[Stored items]
"""
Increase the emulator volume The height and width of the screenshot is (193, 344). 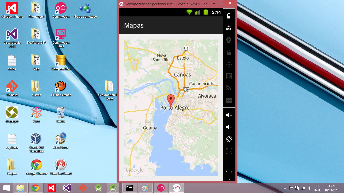coord(229,115)
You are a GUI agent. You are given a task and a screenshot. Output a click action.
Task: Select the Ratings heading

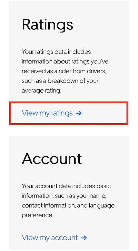click(48, 25)
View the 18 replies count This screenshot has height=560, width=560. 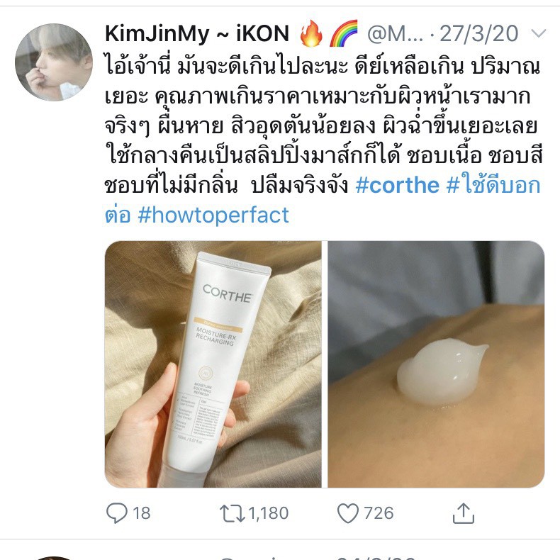142,513
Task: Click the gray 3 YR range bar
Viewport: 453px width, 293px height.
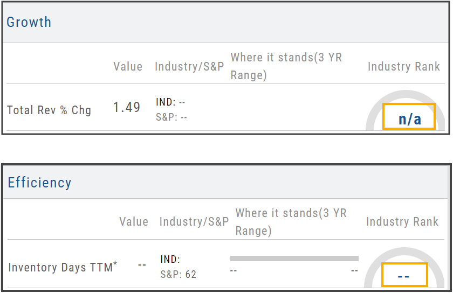Action: coord(294,259)
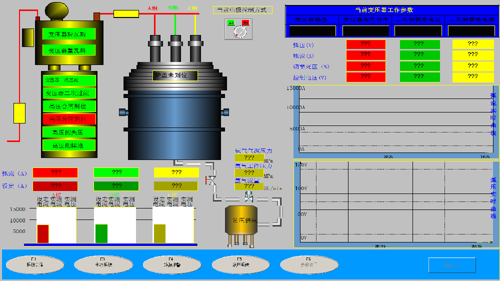Click the yellow block on the left red line

20,113
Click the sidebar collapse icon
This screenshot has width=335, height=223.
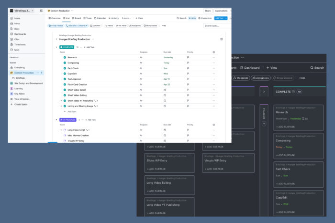pyautogui.click(x=41, y=11)
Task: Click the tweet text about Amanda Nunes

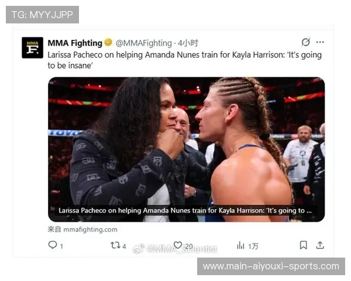Action: pos(184,60)
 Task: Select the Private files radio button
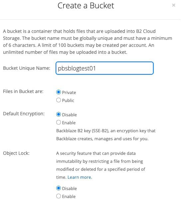59,92
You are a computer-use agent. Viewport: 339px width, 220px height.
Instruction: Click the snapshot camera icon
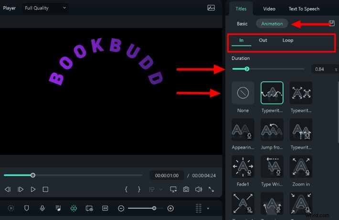click(x=186, y=189)
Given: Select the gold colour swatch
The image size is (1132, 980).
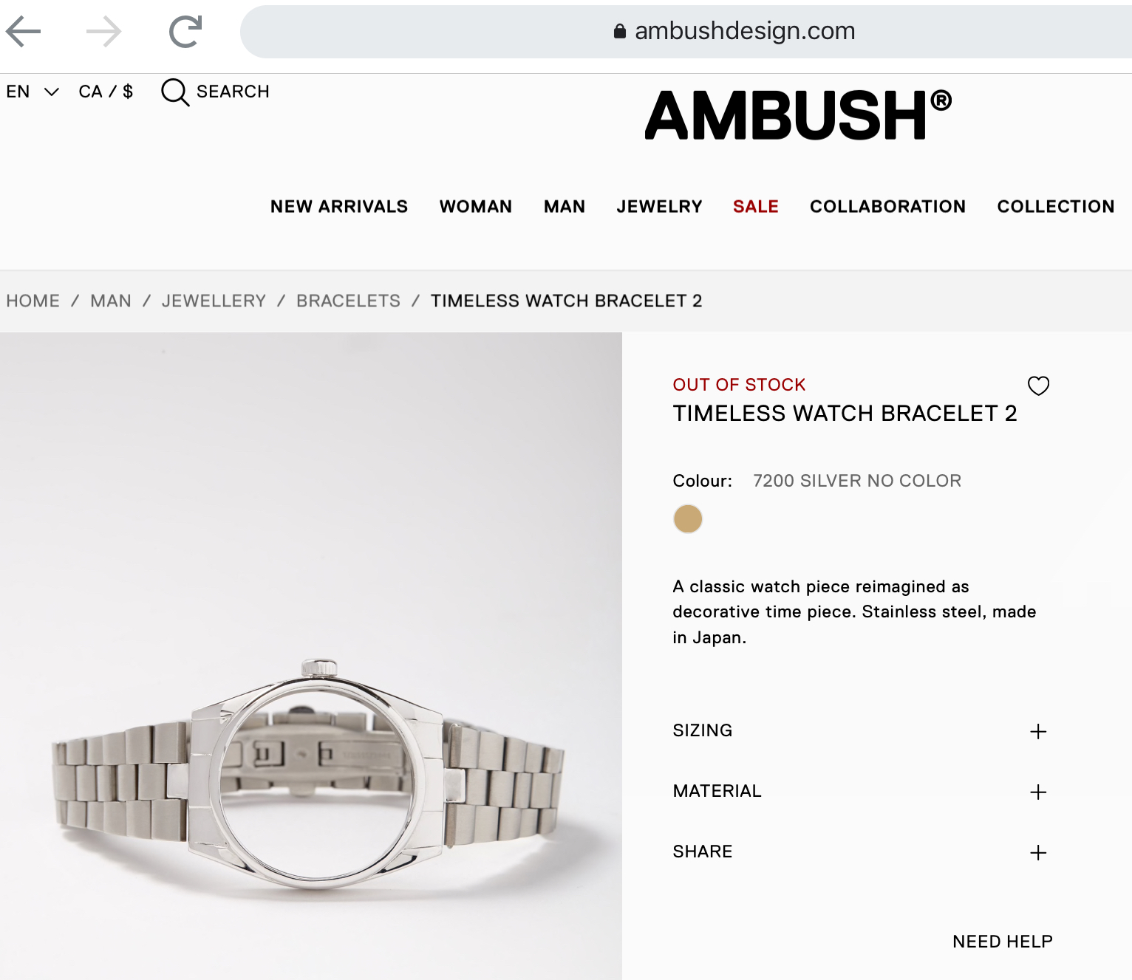Looking at the screenshot, I should pyautogui.click(x=688, y=518).
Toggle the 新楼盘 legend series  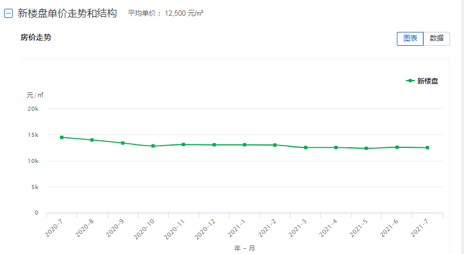tap(422, 81)
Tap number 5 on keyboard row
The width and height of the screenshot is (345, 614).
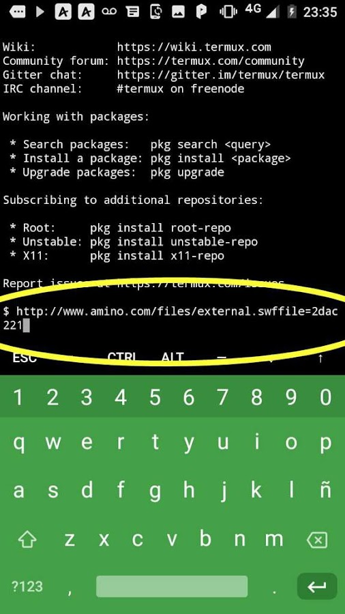tap(155, 398)
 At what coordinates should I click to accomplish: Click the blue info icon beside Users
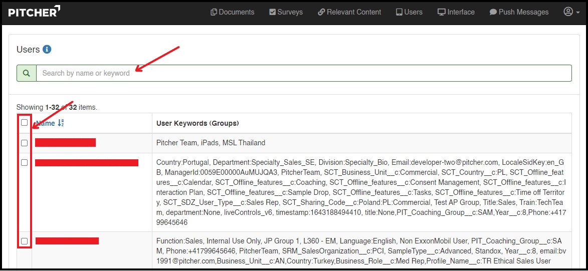[47, 49]
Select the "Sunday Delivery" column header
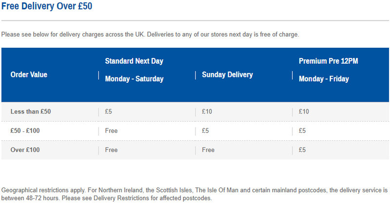Screen dimensions: 390x203 pyautogui.click(x=227, y=74)
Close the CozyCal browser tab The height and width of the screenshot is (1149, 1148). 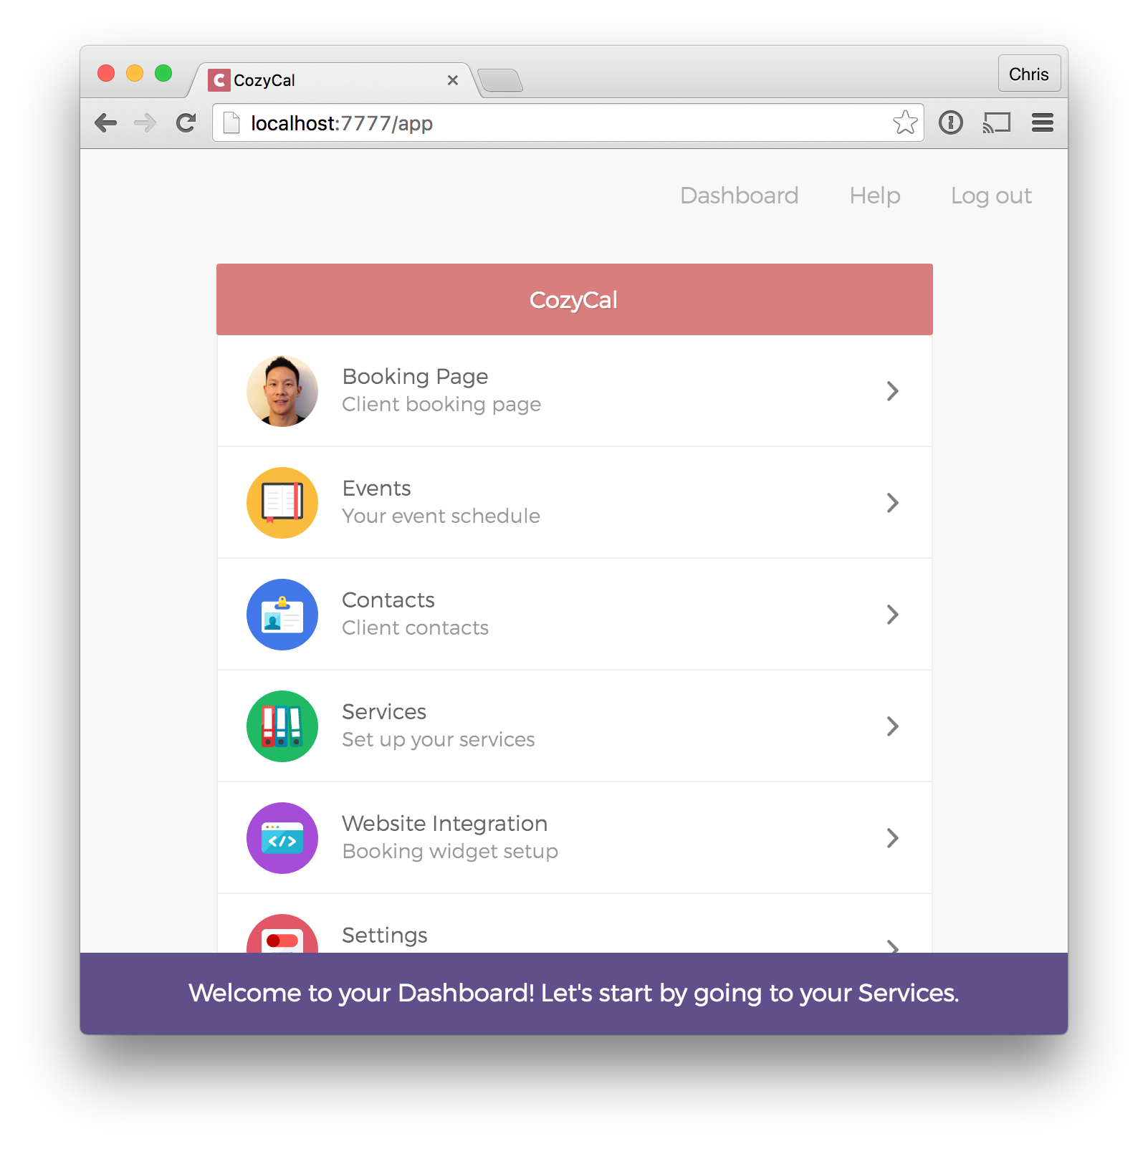click(x=453, y=80)
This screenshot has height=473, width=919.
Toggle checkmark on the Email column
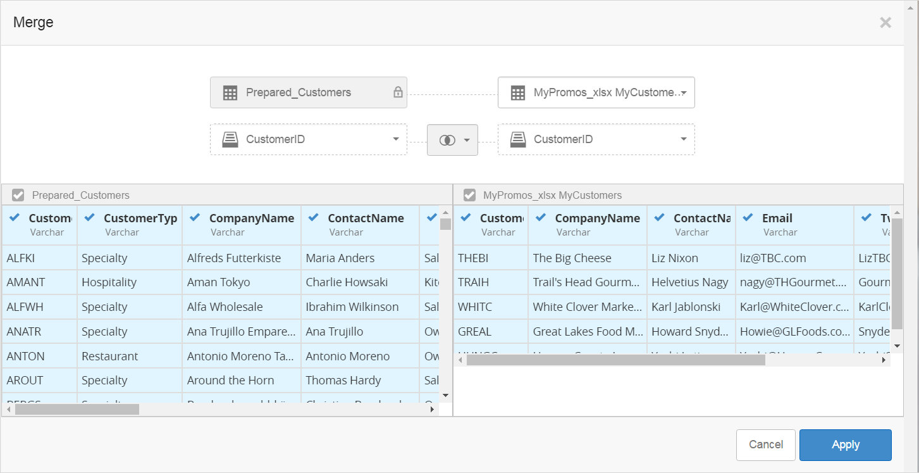[x=748, y=218]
"""
- **Aim of the exercise**
Report each line of the records that holds the word "agent".

- **Solution**
You are a GUI agent. You are given a task and a screenshot. Output a click action.
You are a computer-use agent. Viewport: 339px width, 220px height.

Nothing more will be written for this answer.